In My Head


Monday, September 11, 2006
I'll admit it: I was a few minutes late to work that morning. Walking across the parking lot to my office building, I stared up at the sky, which was bright blue, cloudless and still. It was a perfect late summer day. I wished I'd called out sick that day. It was just too beautiful to be cooped up inside.

I entered one of the elevators with another woman who had a cell phone wedged between her ear and her shoulder. She was listening intently to whomever was on the other end of the line, occasionally inserting a gasp or a murmured "Oh my god." I rolled my eyes.

I had just sat down at my desk and taken my telephone off the auto-answer setting when it rang. The caller ID displayed my parents' phone number.

"Lori? Are you at work? Have you turned on the television?" My mother was so breathless I could hardly understand her.

I responded, "Of course I'm at work--you just called me here! Slow down. What are you talking about?"

"A plane hit the World Trade Center...I'm watching it now on Good Morning America...oh my god, it's terrible!" she babbled. I assumed she meant a small prop plane. Hmmm. There must have been some kind of awful accident, which was a shame...but hey, life goes on.

Stored data:
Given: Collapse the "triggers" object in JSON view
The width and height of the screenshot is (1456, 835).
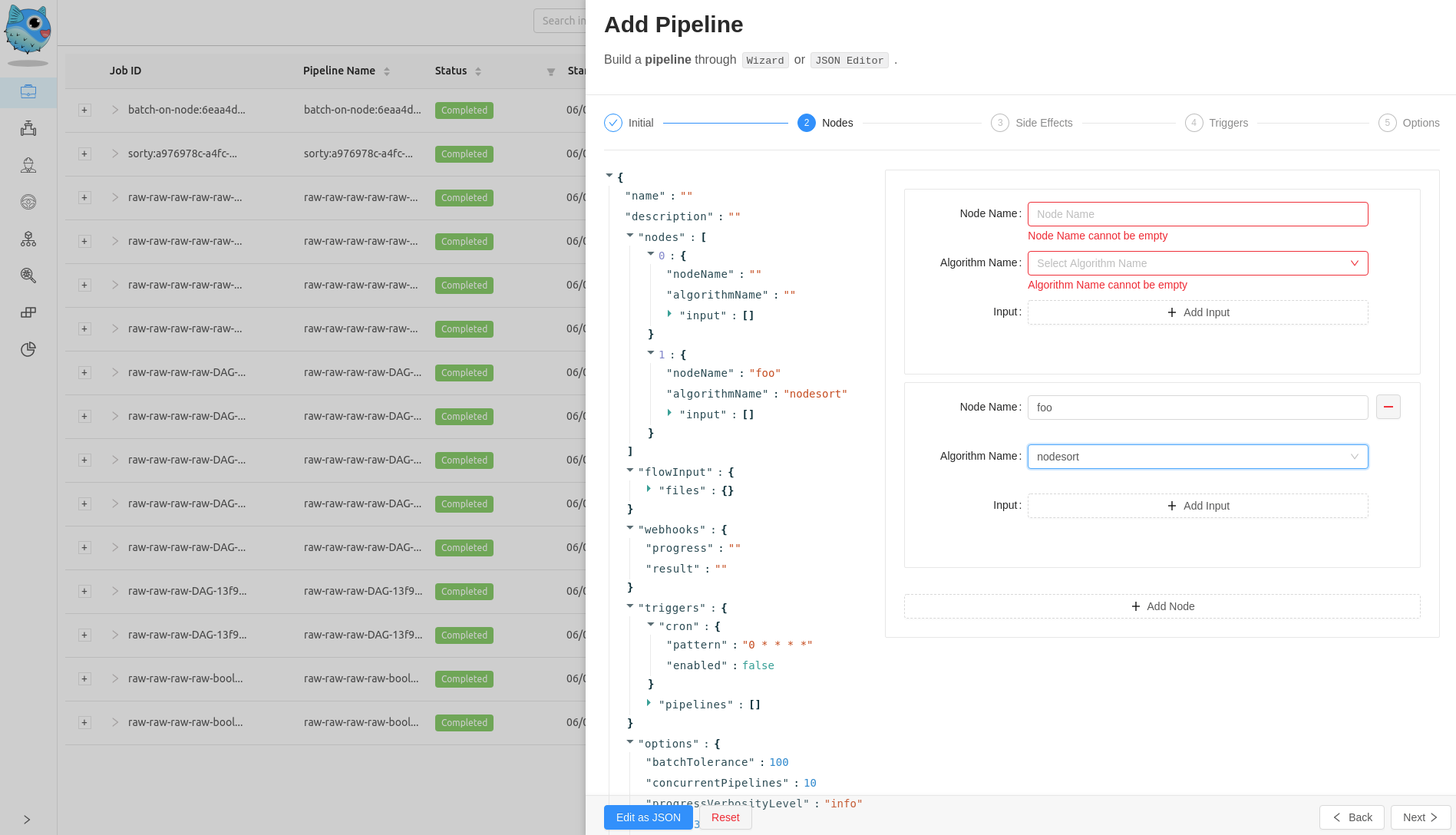Looking at the screenshot, I should 630,606.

Parts of the exercise:
#1 Answer the following questions using the In My Head passage.
(a) What did the caller ID display when the telephone rang?
(b) Which television program was the mother watching?
(c) How does the writer describe the sky seen from the parking lot?
#2 Return the portion of the In My Head passage from "I had just sat" up to and including "hardly understand her.", reproduced without any changes.
#3 State whether each statement below agrees with the In My Head passage, and support each answer with the deciding words quoted from it.
(a) The writer arrived at work on time that morning.
(b) The woman in the elevator held her cell phone between her ear and her shoulder.
(c) The writer's father was the one who called.

Outputs in order:
#1
(a) The writer's parents' phone number.
(b) Good Morning America.
(c) Bright blue, cloudless and still.

#2
I had just sat down at my desk and taken my telephone off the auto-answer setting when it rang. The caller ID displayed my parents' phone number.

"Lori? Are you at work? Have you turned on the television?" My mother was so breathless I could hardly understand her.

#3
(a) No: "I was a few minutes late to work that morning."
(b) Yes: "had a cell phone wedged between her ear and her shoulder"
(c) No: "My mother was so breathless I could hardly understand her."